Her smile as she stood there—beer bottle in one hand, opener in the other—said that she knew everything he was thinking, and he amused her, but now for the good of everyone he should stop. “I suppose we do. We are very fortunate that you read law.”

“Who took the photo?” He tried to make it sound funny, but it was just so plainly one repetition too many. He would have given a great deal to go back and not ask again.

She knew that, too. That mock-stern voice of hers would close the topic, and he could never broach it again without triggering a full-blown hurriCait. Sure enough: “Do you feel like working today? Or shall we sit around and bleat at each other like rabid sheep?”

“Whatever. Pull up a chair, diva.” Fair weather restored, he played a pattern he’d thought of just before falling asleep the night before, that he’d crossed the room to record with his eyes still shut. She said, very sincerely, “Mmm. I like that.” Those words, delivered in that tone of voice, composed one of his greatest joys, one that would still excite him long after her departure. It was, he imagined, like waking in new sunlight to the waking face of your beloved.

4

THEY BOOKED
six summer-session colleges in the Northeast as the top of a three-band slate. The money bumped up nicely, and every night they’d sit in a back room or outside on an upstairs deck overlooking a parking lot while the Trouser Dilemma and then the Lay Brothers played for growing crowds of increasingly drunk college kids, many of whom knew especially who Cait was. They moved a lot of merchandise.
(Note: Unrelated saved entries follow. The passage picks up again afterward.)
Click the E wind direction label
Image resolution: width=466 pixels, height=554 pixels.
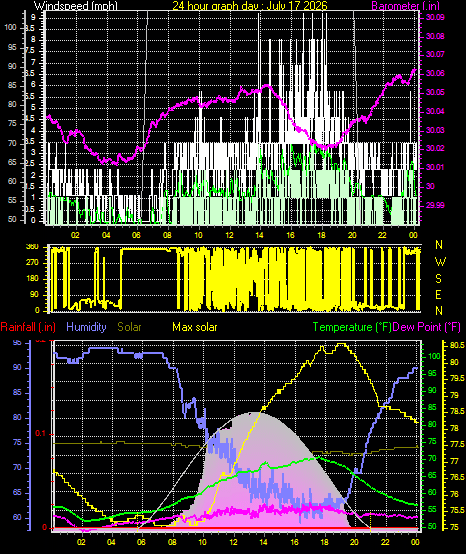pos(438,295)
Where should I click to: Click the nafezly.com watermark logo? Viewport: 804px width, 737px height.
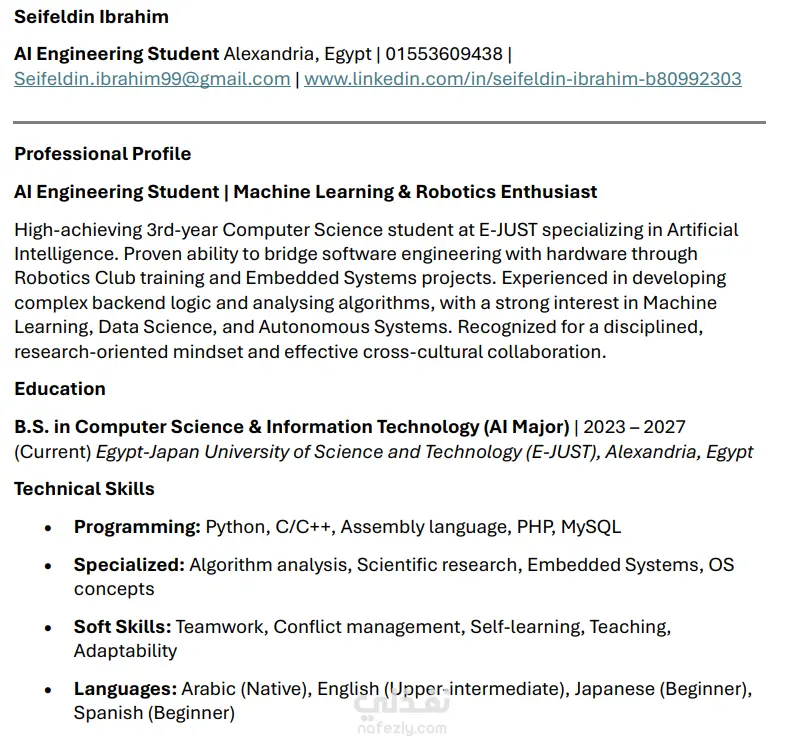tap(402, 712)
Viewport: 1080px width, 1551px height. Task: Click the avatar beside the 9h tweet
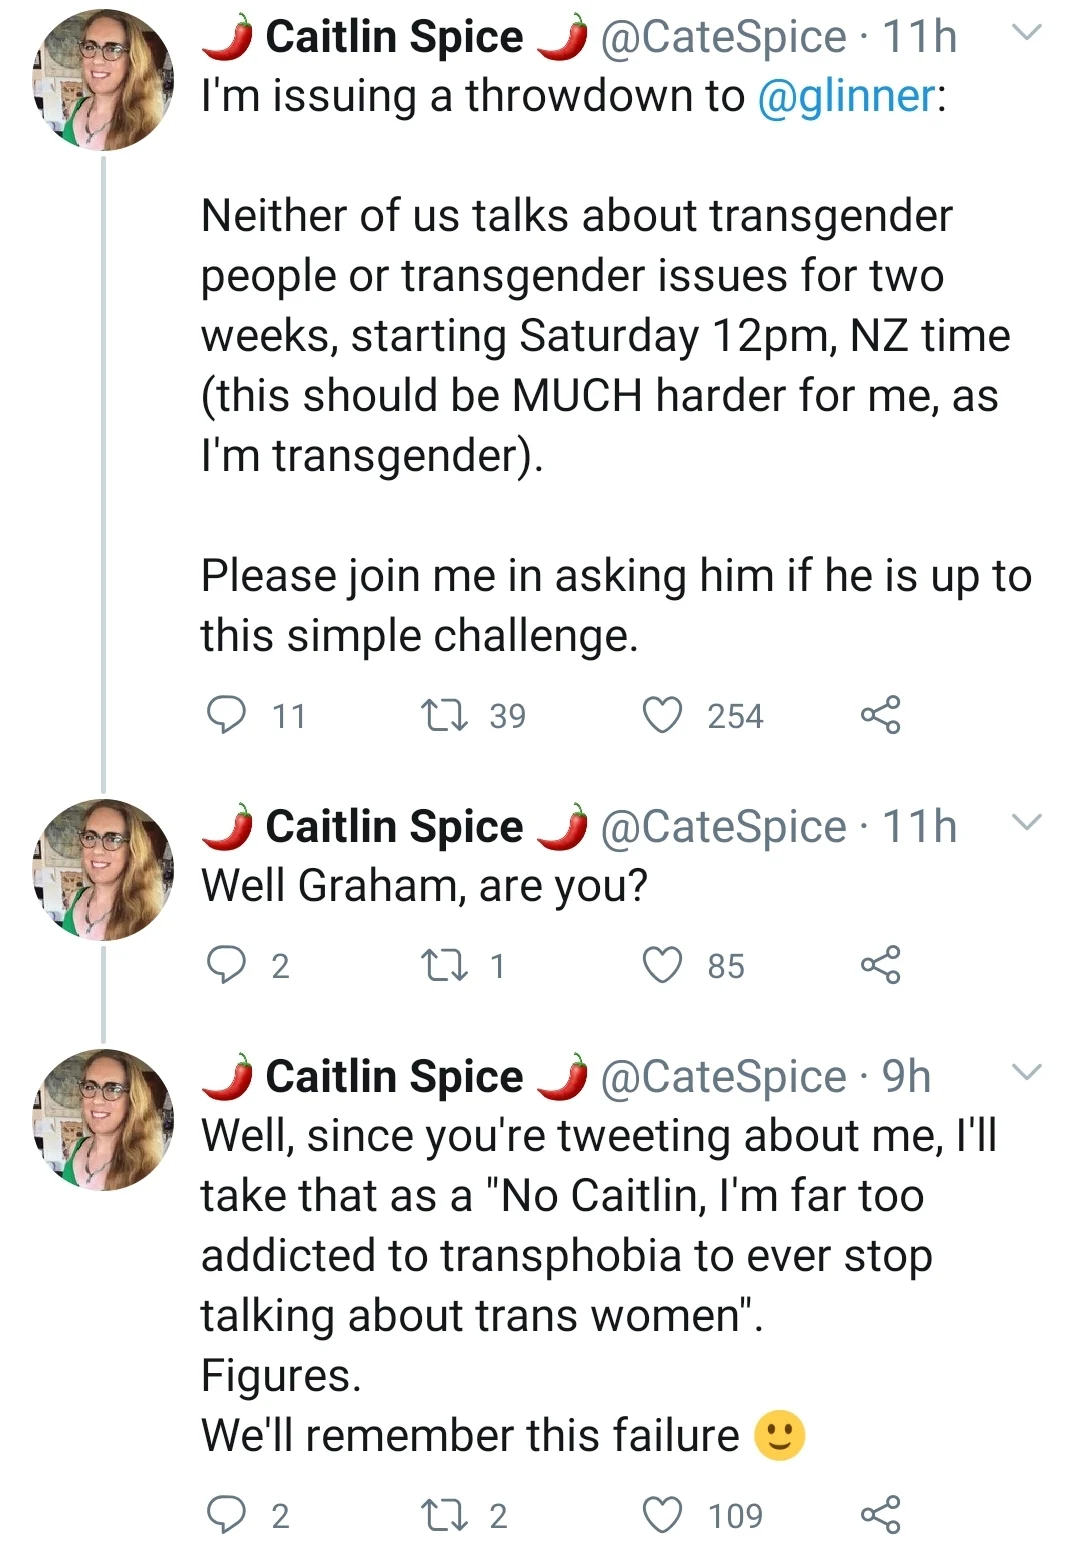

Before going on, Ian would read or make calls or strum an unplugged guitar. New Bass and Drums would wander off to smoke this or that. But Cait would just grow more and more energetic as her time approached. She might try to nap, or have something to eat, but neither sleep nor food had any effect on the change that came over her as they waited. By the time they took the stage, Cait would have been sitting out of sight for a couple of hours, and her attention would be distilled to a highly concentrated serum that animated her limbs and face just beyond normal. Ian could watch its level climb behind her eyes.

And she glowed for them, these college drunks—Ian had to admit it. Maybe, in a long hot summer, it was just this fleeting precise difference in age between them and her, between nineteen and twenty-two: she was older, but barely; she knew things but had not yet forgotten things; she had already started what they were nervous to begin.

At the tour’s end, in Storrs, Connecticut, they finished the last tune, waved good night, and marched upstairs to a cramped office to decide if there would be an encore—the silliest of rock rituals made sillier still by the complete horror of their backstage: no one wanted to be up there; applause would hardly be necessary to draw anyone out of it. Still, they huddled up in the little loft, waiting for Cait to judge the volume and sincerity of the stomping and shouts below. When she deemed the request sufficiently credible, submissive, and ecstatic, they descended, and the applause broke from rhythmic request into free, relieved thanks.